══ ENTRIES PROVIDED ══
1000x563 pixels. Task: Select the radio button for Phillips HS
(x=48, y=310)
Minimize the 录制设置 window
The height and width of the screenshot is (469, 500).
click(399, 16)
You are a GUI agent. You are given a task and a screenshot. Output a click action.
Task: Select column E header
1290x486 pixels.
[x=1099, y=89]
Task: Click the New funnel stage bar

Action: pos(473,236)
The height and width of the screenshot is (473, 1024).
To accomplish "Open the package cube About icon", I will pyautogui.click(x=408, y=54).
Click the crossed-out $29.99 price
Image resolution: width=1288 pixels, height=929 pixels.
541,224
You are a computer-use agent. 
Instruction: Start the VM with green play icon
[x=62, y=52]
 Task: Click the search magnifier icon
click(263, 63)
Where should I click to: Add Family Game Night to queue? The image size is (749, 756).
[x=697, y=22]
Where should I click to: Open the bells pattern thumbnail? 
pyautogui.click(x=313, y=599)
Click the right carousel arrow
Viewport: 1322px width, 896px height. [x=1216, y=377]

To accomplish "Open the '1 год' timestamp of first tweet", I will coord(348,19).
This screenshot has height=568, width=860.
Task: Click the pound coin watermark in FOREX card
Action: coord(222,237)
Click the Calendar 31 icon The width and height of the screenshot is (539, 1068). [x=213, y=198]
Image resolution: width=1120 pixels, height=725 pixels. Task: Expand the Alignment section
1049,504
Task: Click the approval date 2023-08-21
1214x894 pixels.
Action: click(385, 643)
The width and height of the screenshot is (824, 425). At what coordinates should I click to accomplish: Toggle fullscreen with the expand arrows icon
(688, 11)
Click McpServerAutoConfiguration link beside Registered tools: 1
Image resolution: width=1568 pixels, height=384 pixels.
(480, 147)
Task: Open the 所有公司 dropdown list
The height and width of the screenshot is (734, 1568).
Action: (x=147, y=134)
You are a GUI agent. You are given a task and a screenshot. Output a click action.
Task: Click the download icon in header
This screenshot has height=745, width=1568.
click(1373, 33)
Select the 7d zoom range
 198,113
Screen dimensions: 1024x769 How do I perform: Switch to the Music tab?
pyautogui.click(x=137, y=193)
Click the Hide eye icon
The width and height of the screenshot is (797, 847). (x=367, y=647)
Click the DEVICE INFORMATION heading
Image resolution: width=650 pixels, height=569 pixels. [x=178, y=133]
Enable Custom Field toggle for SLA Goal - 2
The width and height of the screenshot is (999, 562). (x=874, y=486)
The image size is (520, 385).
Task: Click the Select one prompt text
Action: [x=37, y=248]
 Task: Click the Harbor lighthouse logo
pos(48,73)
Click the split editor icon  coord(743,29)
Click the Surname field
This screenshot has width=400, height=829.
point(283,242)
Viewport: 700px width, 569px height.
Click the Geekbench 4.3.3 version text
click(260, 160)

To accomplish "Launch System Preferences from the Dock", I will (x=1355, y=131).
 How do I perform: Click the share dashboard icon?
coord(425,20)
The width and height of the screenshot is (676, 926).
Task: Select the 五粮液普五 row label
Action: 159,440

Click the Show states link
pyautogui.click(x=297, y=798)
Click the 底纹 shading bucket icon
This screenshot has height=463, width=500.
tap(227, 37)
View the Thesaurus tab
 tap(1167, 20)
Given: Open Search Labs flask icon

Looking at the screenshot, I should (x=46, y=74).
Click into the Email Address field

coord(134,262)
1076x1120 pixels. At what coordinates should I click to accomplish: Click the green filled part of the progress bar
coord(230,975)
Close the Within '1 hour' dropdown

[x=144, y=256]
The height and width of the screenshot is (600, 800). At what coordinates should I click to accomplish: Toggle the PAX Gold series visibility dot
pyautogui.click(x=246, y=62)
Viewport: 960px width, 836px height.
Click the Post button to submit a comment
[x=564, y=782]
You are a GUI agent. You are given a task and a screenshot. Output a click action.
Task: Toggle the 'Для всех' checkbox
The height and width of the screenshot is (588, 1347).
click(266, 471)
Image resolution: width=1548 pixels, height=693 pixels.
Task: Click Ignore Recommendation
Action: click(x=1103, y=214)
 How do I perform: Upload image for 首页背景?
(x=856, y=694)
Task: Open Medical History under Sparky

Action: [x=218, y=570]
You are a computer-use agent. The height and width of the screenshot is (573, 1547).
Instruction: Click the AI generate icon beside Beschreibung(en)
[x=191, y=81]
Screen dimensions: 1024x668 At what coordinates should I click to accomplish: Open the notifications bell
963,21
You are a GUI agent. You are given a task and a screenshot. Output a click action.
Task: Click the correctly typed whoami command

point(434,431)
═══
### WHAT YOU NEED TO DO
Every line in the data above that includes the word "header" should be copied.

### RESPONSE FOR THIS EXERCISE
Task: Select column E header
Task: Click the download icon in header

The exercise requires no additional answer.